Le greffier, Le juge,
qui ont signé l’original de l’ordonnance.
Pour information :
— La présente ordonnance est susceptible d’appel devant le premier président de la cour d’appel de [Localité 22] dans les 24 heures de sa notification. Le délai d’appel qui expirerait normalement un samedi, un dimanche ou un jour férié ou chômé, est prorogé jusqu’au premier jour ouvrable suivant. Le premier président est saisi par une déclaration écrite motivée, transmise par tout moyen au greffe de la cour d’appel de [Localité 22] (Service des étrangers – Pôle 1 Chambre 11), notamment par télécopie au 01.44.32.78.05 ou par courriel à l’adresse [Courriel 15]. Cet appel n’est pas suspensif.

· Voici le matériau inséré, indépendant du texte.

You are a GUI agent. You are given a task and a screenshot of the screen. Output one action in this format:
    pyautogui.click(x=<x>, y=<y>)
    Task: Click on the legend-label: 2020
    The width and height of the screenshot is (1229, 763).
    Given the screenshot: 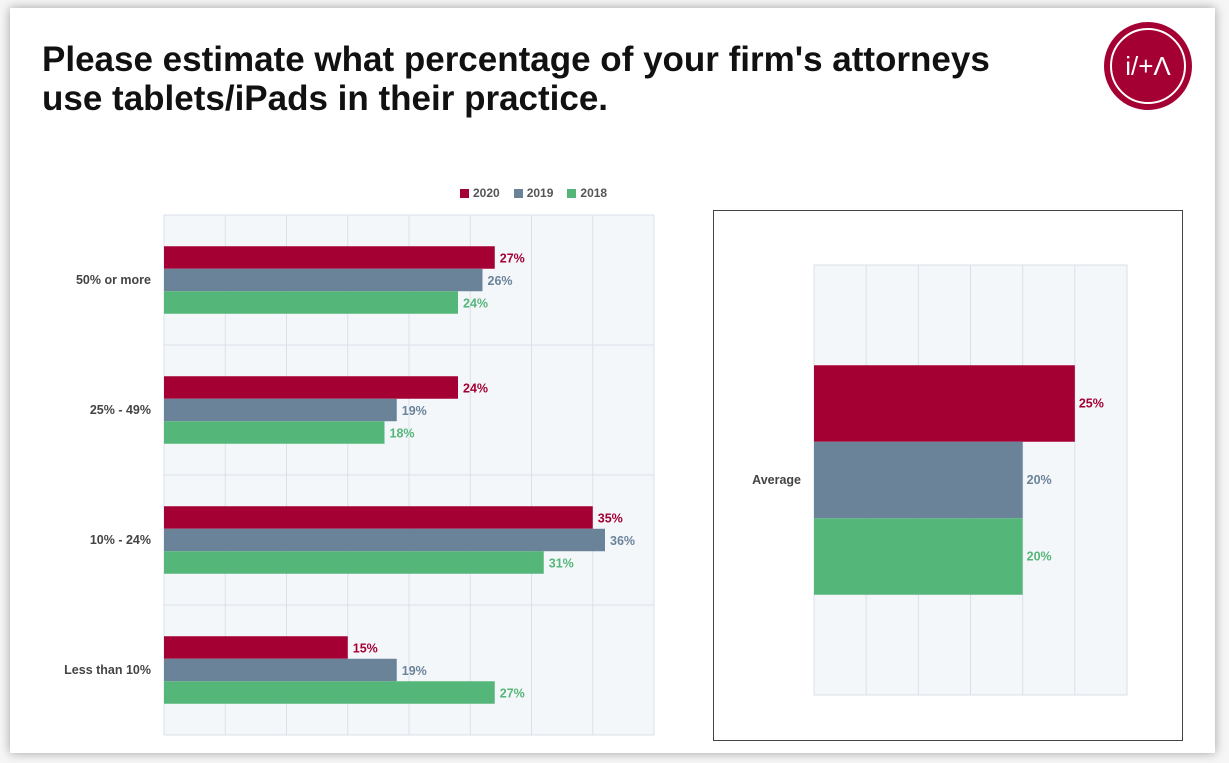 What is the action you would take?
    pyautogui.click(x=486, y=193)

L’intéressé est maintenu à disposition de la justice jusqu’à l’audience qui se tiendra à la cour d’appel.
— Vous pouvez, pendant toute la durée de votre rétention, demander l’assistance d’un interprète, d’un avocat ainsi que d’un médecin, et communiquer avec votre consulat ou toute personne de votre choix.

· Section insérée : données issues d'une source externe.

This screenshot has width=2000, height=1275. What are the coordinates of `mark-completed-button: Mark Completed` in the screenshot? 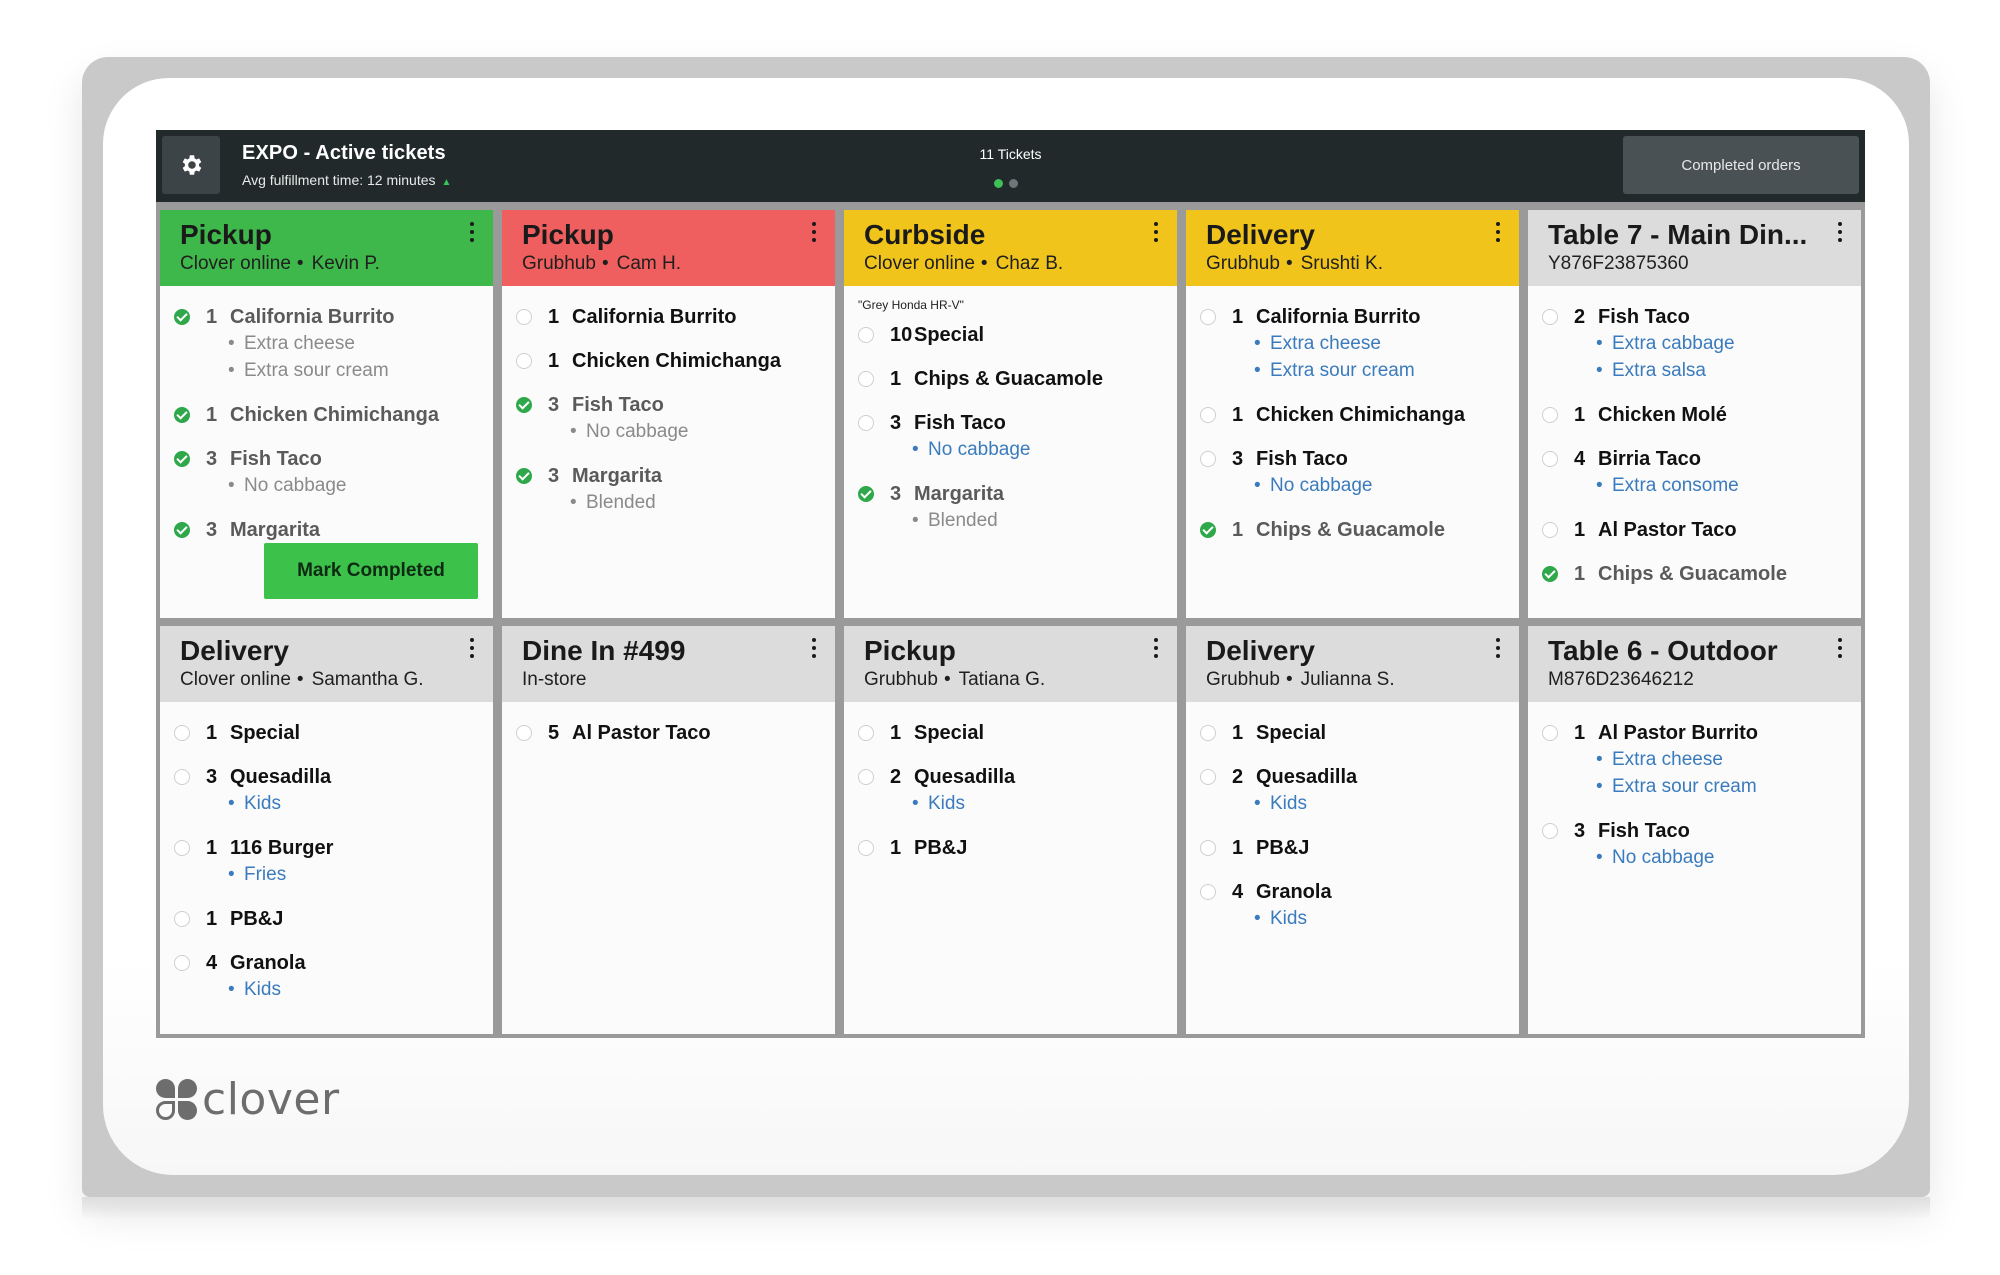 It's located at (371, 571).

— Vous avez également le droit de contacter toute organisation et instance nationale, internationale ou non gouvernementale compétente pour visiter les lieux de rétention, notamment :
• le Contrôleur général des lieux de privation de liberté ([Adresse 8] ; www.cglpl.fr ; tél. : [XXXXXXXX03] ; fax : 01.42.38.85.32) ;
• le Défenseur des droits ([Adresse 11] ; tél. : [XXXXXXXX05]) ;
• France Terre d’Asile ([Adresse 9] ; tél. : [XXXXXXXX02]) ;
• Forum Réfugiés Cosi ([Adresse 10] ; tél. : [XXXXXXXX04]) ;
• Médecins sans frontières – MSF ([Adresse 12] ; tél. : [XXXXXXXX01]).
• La CIMADE ([Adresse 13] 60 50)
— France Terre d’Asile association indépendante de l’administration présente dans chacun des centres de rétention du Mesnil-Amelot (Tél. France Terre d’Asile CRA2 : [XXXXXXXX06] / [XXXXXXXX07] – Tél. France Terre d’Asile CRA 3 : 09.72.41.57.14 / 01.84.16.91.22), est à la disposition des retenus, sans formalité, pour les aider dans l’exercice effectif de leurs droits, aux heures d’accueil précisées par le règlement intérieur.
— Vous pouvez aussi demander, à tout moment, qu’il soit mis fin à votre rétention par simple requête, motivée et signée, adressée au magistrat du siège par tout moyen, accompagnée de toutes les pièces justificatives.
Reçu le 27 septembre 2025, dans une langue comprise, notification de la présente ordonnance avec remise d’une copie intégrale, information du délai d’appel et des modalités d’exercice de cette voie de recours, ainsi que le rappel des droits en rétention.
La personne retenue,
Copie intégrale de la présente ordonnance a été transmise par l’intermédiaire d’un moyen de télécommunication comportant un accusé de réception, le 27 septembre 2025, à l’avocat du PRÉFET DU VAL-DE-MARNE, absent au prononcé de la décision.
Le greffier,
Copie intégrale de la présente ordonnance a été transmise par l’intermédiaire d’un moyen de télécommunication comportant un accusé de réception, le 27 septembre 2025, à l’avocat de la personne retenue, absent au prononcé de la décision.